There is no one method will sufficiently answer all critical educational questions. Multiple measures or indicators of teaching are needed to help capture a more comprehensive picture of what goes on in classrooms. Observation is one of the methods through which we assess the quality of teaching and learn how to develop further.
Classroom Observation is a process by which a consultant sits in on one or more class sessions, records the instructor’s teaching practices and student actions, and then meets with the teacher to discuss the observations.
The main purpose behind the classroom observation is to allow a teacher to get feedback from an objective, experienced observer and to involve in context-specific discussions about teaching with adviser.
The process of observation and evaluation require a very high degree of professional ethics and objectivity. Effective peer observation requires training in observational and analytical skills.

DATASET CONTENT:
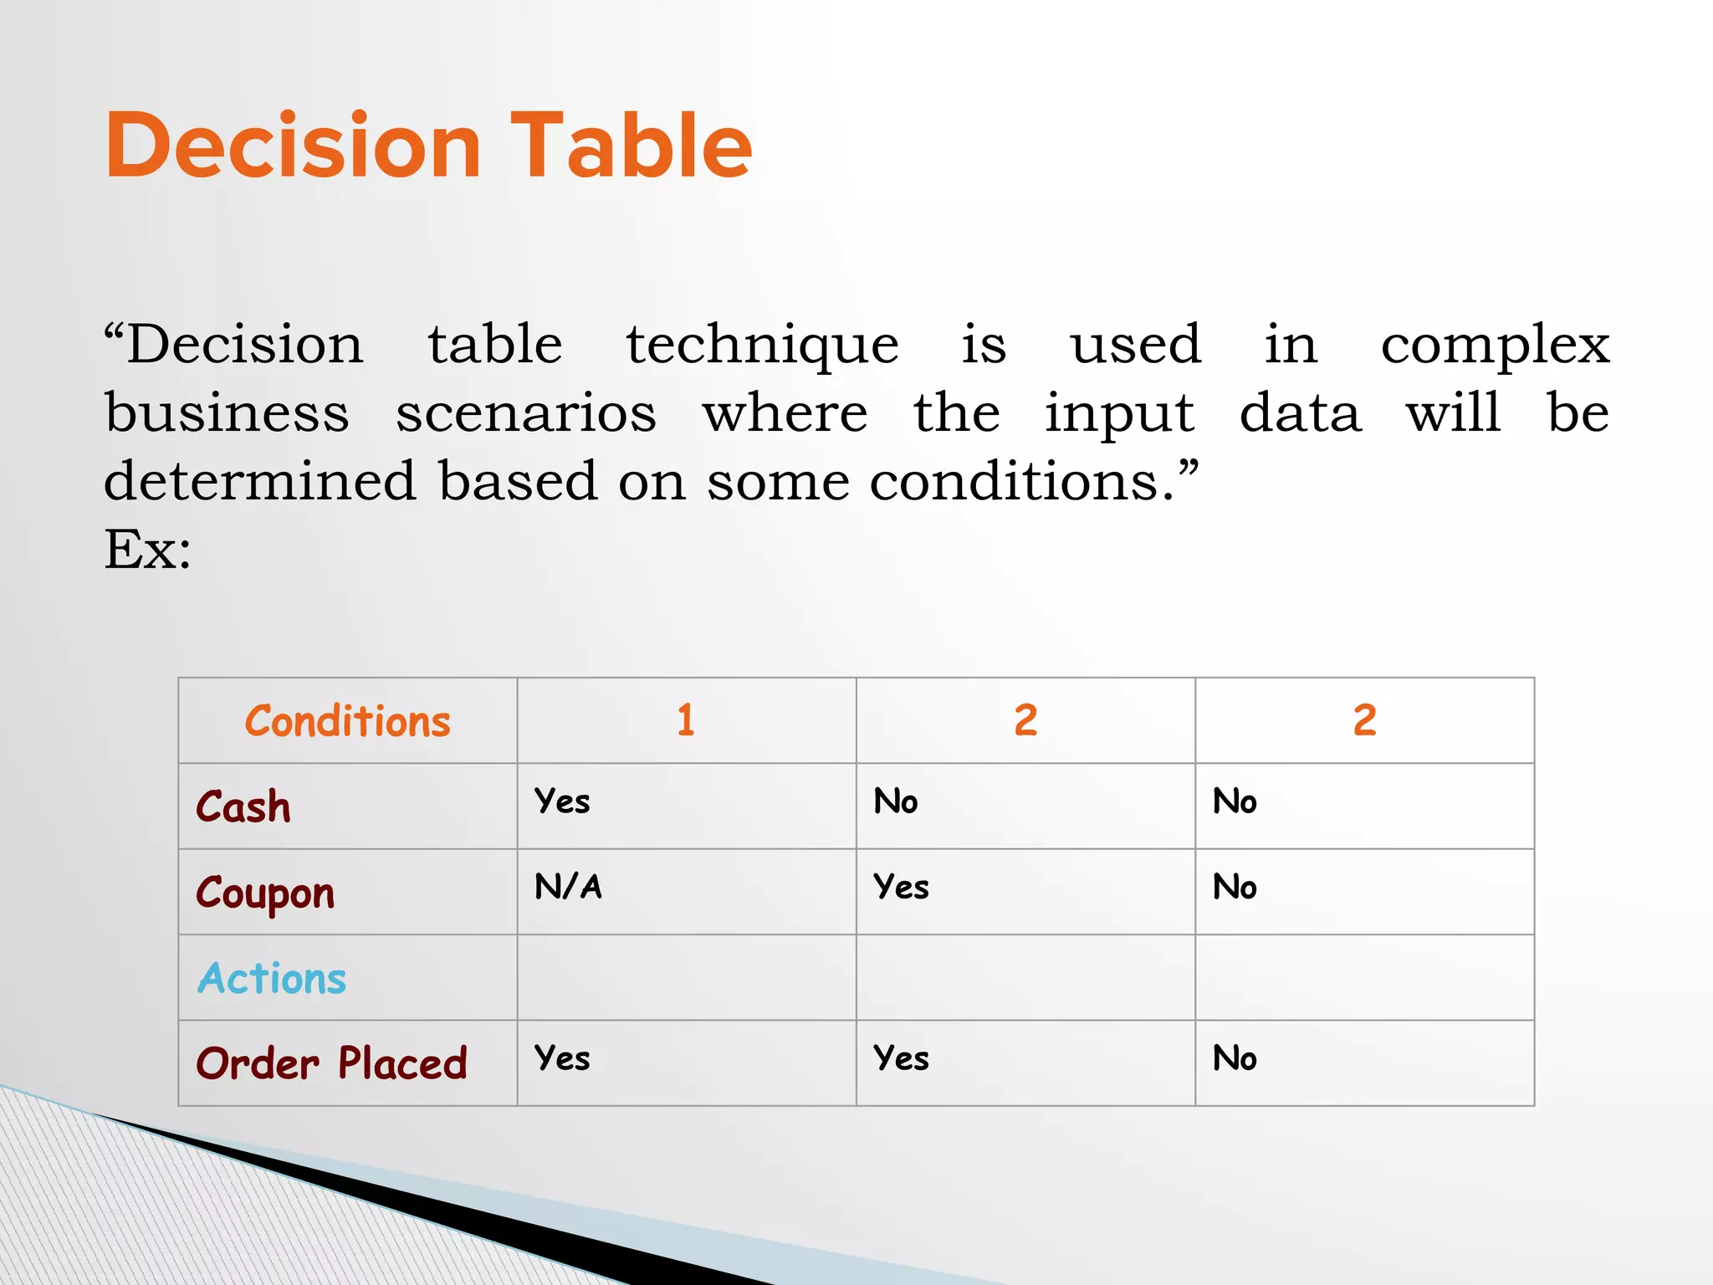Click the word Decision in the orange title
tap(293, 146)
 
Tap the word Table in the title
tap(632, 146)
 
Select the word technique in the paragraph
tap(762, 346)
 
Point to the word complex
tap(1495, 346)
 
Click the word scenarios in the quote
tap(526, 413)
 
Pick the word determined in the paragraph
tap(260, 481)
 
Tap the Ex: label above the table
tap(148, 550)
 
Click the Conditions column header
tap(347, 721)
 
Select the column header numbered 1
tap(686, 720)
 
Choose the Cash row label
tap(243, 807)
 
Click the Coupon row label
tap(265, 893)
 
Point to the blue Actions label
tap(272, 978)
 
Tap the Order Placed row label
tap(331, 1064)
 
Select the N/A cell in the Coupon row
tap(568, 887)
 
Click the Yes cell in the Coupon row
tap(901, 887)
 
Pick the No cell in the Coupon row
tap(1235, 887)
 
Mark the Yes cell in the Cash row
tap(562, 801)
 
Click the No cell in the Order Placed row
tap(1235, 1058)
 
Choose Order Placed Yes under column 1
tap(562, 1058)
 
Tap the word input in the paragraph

EXERCISE REQUIREMENTS:
• A. Reproduce word for word the stretch of the passage on classroom observation from "There is no" through "to develop further.".
• B. According to the passage on classroom observation, what does effective peer observation require?
• C. Translate this sentence from the passage on classroom observation into Spanish: "Observation is one of the methods through which we assess the quality of teaching and learn how to develop further."

OUTPUTS IN ORDER:
• A.
There is no one method will sufficiently answer all critical educational questions. Multiple measures or indicators of teaching are needed to help capture a more comprehensive picture of what goes on in classrooms. Observation is one of the methods through which we assess the quality of teaching and learn how to develop further.

• B. Training in observational and analytical skills.

• C. La observación es uno de los métodos mediante los cuales evaluamos la calidad de la enseñanza y aprendemos cómo seguir desarrollándonos.